◆ Document excerpt

And wouldn't you know it, as soon as I left the group, God began to reveal all of this to me. And it has not been easy to try to navigate. Because in the midst of all of that, we have been dealing with heroin addiction, teenage attempts to sell marijuana, a kid going to college, a kid who we are just praying makes it to graduation, health issues, work stresses, and so many other things I can't even name right now. To say the timing was bad is an understatement. But when is the timing ever what we would hope for?
There have been days when I felt like I was drowning. I stepped down as a supervisor at work, which has been a much needed relief, and yet also leaves me feeling like a failure, even though I can acknowledge that it wasn't for lack of trying. I have never felt worse as a mother than I have this year, and yet in the midst of it all, something will happen or be said that soothes my broken mama heart. Because I believe in a God who loves me beyond what I could ever hope for or imagine and I believe that he gives me gifts. A song at a certain time. A kind word at the right moment. A conversation that breathes life into me. It doesn't SOUND like much, but when you have seen God work as clearly as I have in my life, it FEELS like the world to me.

◆ Stored data

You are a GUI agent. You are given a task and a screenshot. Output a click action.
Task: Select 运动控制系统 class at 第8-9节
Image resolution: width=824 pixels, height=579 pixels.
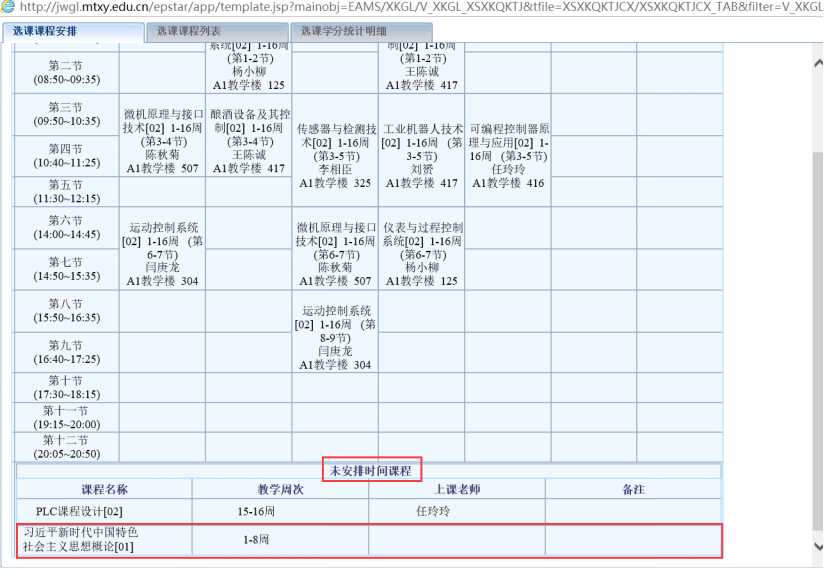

◆ What this exercise asks
(A) In the personal reflection, what position did the writer step down from at work?
(B) What specific things does the personal reflection say the writer's family has been dealing with? List each one.
(C) Carry on the personal reflection from the point where it stops.

◆ Expected outputs
(A) Supervisor.

(B)
- Heroin addiction
- Teenage attempts to sell marijuana
- A kid going to college
- A kid they are praying makes it to graduation
- Health issues
- Work stresses

(C)
I have no idea what this new journey to be healthy emotionally will look like. It's scary, I know that much. It's hard. I'm having to now go back and talk to Kris about things we've never talked about and express grief over things he did a long time ago. It's not easy to ask him to walk through that with me, when I know the hurt I caused him. And that kind of twisted thinking right there spurs me on to walk through this fire, because I recognize it as the thought of someone who is very broken. Some days I feel like I will suffocate from the weight of it, and yet, I know it is just something I have to press into and try to be patient with. You know, my son deals with a lot of anxiety and I gave him some advise the other day that I really should embrace myself. I told him that sometimes there isn't a fix. Sometimes we just have to sit in it and FEEL. And it can be so hard and so painful because we just want the pain to stop. But sometimes, we have to just sit in it and allow ourselves to feel it, and just know that tomorrow will be brighter.
There is always hope. Even when there's nothing left. It's still there. Maybe it's mangled and torn and bare. But hope is constant. It chases us relentlessly and sometimes all we have to do is take a leap of faith, into the unknown, into the pain, into the abyss. Because if you know God, guess what!?! Not only will he chase after you, he will go before you and he will catch you when you fall.